Sunak, quien quedó en segundo lugar detrás de Truss en la carrera por el liderazgo tory de este verano para reemplazar a Johnson, prometió “integridad, profesionalismo y responsabilidad” si forma un gobierno, en contraste con el caos que consumió a los últimos dos primeros ministros.
Johnson abandonó drásticamente la carrera el domingo por la noche, poniendo fin a un intento de alto perfil y de corta duración de regresar al puesto de primer ministro del que fue destituido hace poco más de tres meses en medio de escándalos éticos.
Johnson pasó el fin de semana tratando de obtener el apoyo de otros legisladores conservadores después de regresar de unas vacaciones en el Caribe. El domingo por la noche dijo que había acumulado el respaldo de 102 colegas. Pero estaba muy por detrás de Sunak en apoyo, y dijo que había llegado a la conclusión de que “no se puede gobernar de manera efectiva a menos que tenga un partido unido en el Parlamento”.
La perspectiva de un regreso de Johnson había llevado al Partido Conservador ya dividido a una mayor agitación. Lideró al partido a una contundente victoria electoral en 2019, pero su cargo de primer ministro se vio empañado por escándalos sobre el dinero y la ética que eventualmente se volvieron demasiado para el partido.
En su declaración del domingo, Johnson insistió en que estaba “bien posicionado para lograr una victoria conservadora” en las próximas elecciones nacionales, previstas para 2024. Y dijo que probablemente habría ganado una votación de los miembros del Partido Conservador contra cualquiera de sus rivales.
“Pero en el transcurso de los últimos días, tristemente, llegué a la conclusión de que esto simplemente no sería lo correcto”, dijo.
Sin embargo, insinuó que podría regresar y dijo: «Creo que tengo mucho que ofrecer, pero me temo que este simplemente no es el momento adecuado».
Truss renunció el jueves después de 45 días turbulentos en el cargo, admitiendo que no podía cumplir con su paquete económico fallido de reducción de impuestos, que se vio obligada a abandonar después de que desató la furia dentro de su partido y semanas de agitación en los mercados financieros.
Sunak, quien fue jefe del Tesoro desde 2020 hasta este verano, dirigió la economía en recesión de Gran Bretaña a través de la pandemia de coronavirus.

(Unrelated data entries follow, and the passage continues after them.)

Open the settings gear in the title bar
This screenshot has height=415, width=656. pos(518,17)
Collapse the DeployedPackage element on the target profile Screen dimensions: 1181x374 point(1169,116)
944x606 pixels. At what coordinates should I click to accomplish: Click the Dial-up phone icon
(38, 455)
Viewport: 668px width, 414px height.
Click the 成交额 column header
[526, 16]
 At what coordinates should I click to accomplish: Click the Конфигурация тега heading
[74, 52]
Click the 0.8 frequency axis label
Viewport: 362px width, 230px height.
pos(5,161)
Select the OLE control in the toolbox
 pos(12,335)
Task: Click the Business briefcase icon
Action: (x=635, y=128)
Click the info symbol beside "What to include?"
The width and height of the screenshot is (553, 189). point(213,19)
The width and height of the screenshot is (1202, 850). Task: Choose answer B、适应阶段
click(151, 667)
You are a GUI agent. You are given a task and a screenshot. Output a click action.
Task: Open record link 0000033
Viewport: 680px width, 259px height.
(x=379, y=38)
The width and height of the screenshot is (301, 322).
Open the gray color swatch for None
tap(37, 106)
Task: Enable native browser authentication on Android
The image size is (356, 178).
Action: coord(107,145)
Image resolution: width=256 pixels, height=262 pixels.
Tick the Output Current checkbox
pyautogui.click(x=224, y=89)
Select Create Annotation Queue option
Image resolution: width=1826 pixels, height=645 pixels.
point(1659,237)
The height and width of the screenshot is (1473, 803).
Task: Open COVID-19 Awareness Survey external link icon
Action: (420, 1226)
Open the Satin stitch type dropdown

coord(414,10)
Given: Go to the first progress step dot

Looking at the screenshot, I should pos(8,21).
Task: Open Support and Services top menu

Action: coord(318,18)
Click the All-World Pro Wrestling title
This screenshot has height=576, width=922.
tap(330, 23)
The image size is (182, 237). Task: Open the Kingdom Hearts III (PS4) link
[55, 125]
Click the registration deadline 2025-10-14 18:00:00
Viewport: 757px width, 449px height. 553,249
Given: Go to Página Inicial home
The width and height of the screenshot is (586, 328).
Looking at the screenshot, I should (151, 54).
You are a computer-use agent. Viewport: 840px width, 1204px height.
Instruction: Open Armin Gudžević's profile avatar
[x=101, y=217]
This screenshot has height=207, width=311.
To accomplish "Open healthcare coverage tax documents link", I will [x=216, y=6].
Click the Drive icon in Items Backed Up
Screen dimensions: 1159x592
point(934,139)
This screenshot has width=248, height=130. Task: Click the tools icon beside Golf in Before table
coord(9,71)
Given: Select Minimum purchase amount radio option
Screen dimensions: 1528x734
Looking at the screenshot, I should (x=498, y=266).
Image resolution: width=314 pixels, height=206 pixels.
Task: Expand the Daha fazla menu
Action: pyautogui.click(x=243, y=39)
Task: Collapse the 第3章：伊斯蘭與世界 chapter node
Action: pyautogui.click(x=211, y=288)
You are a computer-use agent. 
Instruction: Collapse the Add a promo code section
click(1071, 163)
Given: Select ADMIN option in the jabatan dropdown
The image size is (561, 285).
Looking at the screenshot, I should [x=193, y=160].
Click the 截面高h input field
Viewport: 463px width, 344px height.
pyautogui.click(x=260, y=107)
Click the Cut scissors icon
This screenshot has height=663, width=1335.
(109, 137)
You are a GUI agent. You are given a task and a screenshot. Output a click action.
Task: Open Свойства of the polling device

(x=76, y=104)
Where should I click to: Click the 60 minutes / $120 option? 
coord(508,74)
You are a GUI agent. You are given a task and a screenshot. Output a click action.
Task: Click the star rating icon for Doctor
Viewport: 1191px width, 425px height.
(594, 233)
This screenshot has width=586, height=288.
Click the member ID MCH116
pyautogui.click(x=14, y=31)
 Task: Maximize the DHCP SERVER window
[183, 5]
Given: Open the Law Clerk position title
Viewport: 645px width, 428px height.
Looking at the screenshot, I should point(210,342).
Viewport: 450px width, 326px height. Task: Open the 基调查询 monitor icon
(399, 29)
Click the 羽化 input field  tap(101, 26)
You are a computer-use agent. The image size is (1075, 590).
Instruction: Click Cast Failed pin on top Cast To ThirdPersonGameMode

Renunció en julio en protesta por el liderazgo de Johnson.
La agitación del Partido Conservador está alimentando las demandas de elecciones nacionales. Según el sistema parlamentario de Gran Bretaña, no es necesario que haya uno hasta fines de 2024, aunque el gobierno tiene el poder de convocarlo antes.
Actualmente eso parece poco probable. Las encuestas de opinión dicen que una elección significaría un desastre para los conservadores, con el Partido Laborista de centro-izquierda ganando una gran mayoría.